# [CHECK YOUR UNDERSTANDING]
1/ In the Klobuchar passage, condense the paragraph beginning "Her appearance was followed by" into a bulleted list that keeps its main facts.
2/ According to the Klobuchar passage, whom did Ms. Klobuchar urge Mr. Biden to choose as his running mate?
3/ Reproduce a section of the Klobuchar passage, starting at the words "She had been" and ending after "woman of color.".

Senator Amy Klobuchar of Minnesota, whose centrist run for the Democratic presidential nomination echoed many of the same themes struck by Joseph R. Biden Jr. in his campaign, made the case for moderation and compromise on Monday in a party moving rapidly to the left.
“Unity isn’t about settling,” said Ms. Klobuchar, who provided a key endorsement for Mr. Biden before the critical Super Tuesday contests. “It’s about striving for something more. It isn’t the end, it’s the means. It’s how to get stuff done.”
She had been seen as a possible vice-presidential pick, but she removed herself from contention in June and urged Mr. Biden to choose a woman of color.
Her appearance was followed by a montage of Biden love from other 2020 presidential candidates, including his new running mate, Senator Kamala Harris of California, and Senator Cory Booker of New Jersey, Senator Kirsten Gillibrand of New York, Governor Jay Inslee of Washington, Representative Seth Moulton of Massachusetts, former Representative Beto O’Rourke of Texas, Tom Steyer and Andrew Yang.

# [GIVEN INFORMATION]
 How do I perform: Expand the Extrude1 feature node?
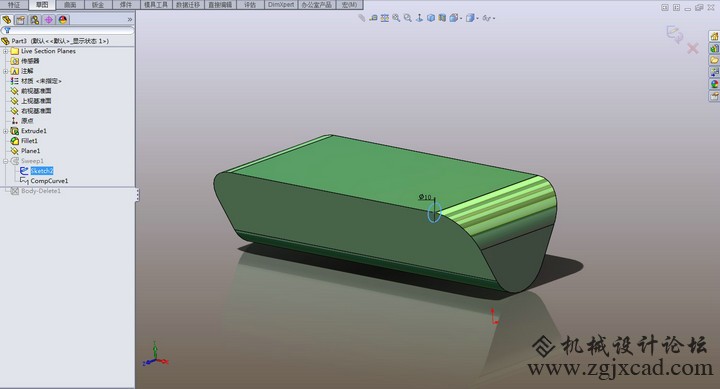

# [SOLUTIONS TO EACH TASK]
1/
- After Ms. Klobuchar's appearance, a montage showed support for Biden from other 2020 presidential candidates.
- Senator Kamala Harris of California, his new running mate
- Senator Cory Booker of New Jersey
- Senator Kirsten Gillibrand of New York
- Governor Jay Inslee of Washington
- Representative Seth Moulton of Massachusetts
- Former Representative Beto O'Rourke of Texas
- Tom Steyer
- Andrew Yang

2/ A woman of color.

3/
She had been seen as a possible vice-presidential pick, but she removed herself from contention in June and urged Mr. Biden to choose a woman of color.